- _WRITTEN TASK_: Copy the records from the line with "Screen dimensions: 914x628" up to and including the line with "Looking at the screenshot, I should coord(665,534).", reproducing each line as it appears.

— begin —

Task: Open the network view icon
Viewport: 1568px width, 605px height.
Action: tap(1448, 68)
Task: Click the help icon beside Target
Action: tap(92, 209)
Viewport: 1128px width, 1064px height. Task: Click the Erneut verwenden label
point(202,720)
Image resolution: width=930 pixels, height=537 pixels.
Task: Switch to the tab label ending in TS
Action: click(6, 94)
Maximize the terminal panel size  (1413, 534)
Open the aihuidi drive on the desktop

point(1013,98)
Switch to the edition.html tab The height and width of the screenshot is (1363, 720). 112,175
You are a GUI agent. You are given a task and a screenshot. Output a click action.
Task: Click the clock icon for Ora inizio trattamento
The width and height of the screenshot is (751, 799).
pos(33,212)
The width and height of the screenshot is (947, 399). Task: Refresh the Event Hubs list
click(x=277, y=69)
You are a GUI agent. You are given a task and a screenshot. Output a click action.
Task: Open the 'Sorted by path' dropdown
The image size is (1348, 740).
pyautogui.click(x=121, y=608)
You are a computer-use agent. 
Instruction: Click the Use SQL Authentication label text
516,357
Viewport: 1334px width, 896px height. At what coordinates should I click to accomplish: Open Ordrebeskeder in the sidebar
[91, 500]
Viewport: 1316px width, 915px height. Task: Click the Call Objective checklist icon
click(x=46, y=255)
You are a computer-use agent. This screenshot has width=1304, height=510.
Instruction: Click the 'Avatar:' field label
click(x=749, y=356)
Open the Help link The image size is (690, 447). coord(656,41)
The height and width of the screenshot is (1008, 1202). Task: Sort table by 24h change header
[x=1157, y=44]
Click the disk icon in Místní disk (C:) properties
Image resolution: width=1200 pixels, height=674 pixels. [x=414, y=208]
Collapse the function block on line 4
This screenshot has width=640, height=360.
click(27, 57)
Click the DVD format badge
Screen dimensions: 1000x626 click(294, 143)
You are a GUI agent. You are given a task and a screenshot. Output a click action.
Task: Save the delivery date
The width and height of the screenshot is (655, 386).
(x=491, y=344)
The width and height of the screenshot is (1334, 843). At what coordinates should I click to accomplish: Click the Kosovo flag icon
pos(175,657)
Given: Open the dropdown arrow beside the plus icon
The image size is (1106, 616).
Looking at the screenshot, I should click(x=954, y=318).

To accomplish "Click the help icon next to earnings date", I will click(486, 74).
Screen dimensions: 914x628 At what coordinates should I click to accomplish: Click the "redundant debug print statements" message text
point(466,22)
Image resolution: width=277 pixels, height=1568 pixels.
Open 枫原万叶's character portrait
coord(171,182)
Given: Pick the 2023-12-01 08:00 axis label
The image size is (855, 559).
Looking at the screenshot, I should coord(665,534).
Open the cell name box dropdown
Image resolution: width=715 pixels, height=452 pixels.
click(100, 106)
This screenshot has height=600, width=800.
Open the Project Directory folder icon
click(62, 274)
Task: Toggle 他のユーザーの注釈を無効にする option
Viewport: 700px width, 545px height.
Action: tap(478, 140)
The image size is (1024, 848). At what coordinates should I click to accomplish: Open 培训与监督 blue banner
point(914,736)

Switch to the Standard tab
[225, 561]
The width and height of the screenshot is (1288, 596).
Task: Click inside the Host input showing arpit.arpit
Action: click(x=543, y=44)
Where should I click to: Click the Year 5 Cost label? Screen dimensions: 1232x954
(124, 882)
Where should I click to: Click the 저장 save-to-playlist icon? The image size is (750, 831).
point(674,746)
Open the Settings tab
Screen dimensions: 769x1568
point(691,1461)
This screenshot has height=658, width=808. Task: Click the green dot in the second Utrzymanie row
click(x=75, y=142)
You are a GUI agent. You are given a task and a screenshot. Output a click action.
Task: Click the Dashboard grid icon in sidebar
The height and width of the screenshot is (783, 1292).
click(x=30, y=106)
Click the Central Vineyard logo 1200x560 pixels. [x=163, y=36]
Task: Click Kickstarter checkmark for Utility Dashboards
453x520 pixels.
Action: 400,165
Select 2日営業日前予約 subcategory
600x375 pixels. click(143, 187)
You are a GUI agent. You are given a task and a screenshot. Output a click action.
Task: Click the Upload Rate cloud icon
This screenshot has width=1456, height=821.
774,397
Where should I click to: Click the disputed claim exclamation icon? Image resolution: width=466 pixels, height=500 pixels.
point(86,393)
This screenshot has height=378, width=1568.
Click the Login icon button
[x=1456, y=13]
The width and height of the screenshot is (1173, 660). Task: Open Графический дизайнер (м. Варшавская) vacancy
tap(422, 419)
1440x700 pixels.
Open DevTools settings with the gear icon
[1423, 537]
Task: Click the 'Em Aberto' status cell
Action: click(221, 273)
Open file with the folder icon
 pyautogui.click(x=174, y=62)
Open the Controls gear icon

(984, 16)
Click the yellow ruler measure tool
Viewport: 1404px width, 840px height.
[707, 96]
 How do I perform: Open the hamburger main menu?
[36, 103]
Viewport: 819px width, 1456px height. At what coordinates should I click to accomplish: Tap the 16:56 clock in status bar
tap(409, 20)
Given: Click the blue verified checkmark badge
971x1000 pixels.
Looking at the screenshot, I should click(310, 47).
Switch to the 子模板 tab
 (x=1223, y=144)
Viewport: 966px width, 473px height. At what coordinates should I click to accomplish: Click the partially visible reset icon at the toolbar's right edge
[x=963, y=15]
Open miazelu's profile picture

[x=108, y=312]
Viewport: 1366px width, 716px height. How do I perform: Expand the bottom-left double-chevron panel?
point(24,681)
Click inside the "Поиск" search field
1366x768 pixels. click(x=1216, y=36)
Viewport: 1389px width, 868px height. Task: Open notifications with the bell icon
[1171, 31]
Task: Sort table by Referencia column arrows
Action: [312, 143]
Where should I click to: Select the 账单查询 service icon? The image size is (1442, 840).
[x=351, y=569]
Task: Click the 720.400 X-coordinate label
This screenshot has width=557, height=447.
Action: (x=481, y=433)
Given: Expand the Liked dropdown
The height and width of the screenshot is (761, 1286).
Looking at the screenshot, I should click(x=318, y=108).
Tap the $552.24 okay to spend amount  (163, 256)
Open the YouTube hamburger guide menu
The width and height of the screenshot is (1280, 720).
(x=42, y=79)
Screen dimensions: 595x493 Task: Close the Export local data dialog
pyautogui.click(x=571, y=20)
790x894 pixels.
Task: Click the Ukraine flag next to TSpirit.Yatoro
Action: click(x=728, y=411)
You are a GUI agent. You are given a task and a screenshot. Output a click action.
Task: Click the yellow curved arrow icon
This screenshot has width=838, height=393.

— end —

- _EXERCISE RESPONSE_:
Screen dimensions: 914x628 At what coordinates should I click to accomplish: Click the "redundant debug print statements" message text
point(466,22)
Image resolution: width=277 pixels, height=1568 pixels.
Open 枫原万叶's character portrait
coord(171,182)
Given: Pick the 2023-12-01 08:00 axis label
The image size is (855, 559).
Looking at the screenshot, I should coord(665,534).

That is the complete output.